- [Exercise brief]
Give only the number of lines in the records that include "Given".
(Entries shown begins)
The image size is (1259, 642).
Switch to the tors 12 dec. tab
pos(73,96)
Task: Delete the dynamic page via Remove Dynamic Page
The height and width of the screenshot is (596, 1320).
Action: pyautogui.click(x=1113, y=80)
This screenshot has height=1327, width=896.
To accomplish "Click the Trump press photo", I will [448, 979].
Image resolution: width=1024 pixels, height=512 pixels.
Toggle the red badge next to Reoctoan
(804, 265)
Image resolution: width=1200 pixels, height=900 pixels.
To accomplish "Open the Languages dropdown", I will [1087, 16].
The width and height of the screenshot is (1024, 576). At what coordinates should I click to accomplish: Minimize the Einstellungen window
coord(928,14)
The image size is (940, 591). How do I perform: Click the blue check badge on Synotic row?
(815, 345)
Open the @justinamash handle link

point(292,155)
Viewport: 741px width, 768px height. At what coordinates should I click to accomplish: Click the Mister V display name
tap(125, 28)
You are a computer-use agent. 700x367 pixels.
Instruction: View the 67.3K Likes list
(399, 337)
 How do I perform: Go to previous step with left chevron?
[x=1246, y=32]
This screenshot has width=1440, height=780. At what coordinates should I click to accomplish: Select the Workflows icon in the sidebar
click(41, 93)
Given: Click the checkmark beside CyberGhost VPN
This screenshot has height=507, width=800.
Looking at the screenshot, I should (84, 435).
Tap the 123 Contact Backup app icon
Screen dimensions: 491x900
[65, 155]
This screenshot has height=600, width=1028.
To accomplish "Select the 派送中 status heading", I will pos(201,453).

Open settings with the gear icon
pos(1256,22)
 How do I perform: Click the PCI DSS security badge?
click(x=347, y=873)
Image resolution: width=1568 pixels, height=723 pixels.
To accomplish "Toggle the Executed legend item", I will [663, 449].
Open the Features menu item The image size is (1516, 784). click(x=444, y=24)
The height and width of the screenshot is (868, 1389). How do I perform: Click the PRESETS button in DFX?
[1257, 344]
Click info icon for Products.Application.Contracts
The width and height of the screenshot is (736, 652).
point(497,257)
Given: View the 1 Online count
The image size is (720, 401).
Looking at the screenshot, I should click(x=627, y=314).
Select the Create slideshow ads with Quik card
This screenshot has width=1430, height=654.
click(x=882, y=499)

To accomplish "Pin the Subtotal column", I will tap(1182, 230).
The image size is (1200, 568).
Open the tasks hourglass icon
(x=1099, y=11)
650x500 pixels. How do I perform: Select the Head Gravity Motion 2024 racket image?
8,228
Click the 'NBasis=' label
(Entries shown ends)
- [Response]
2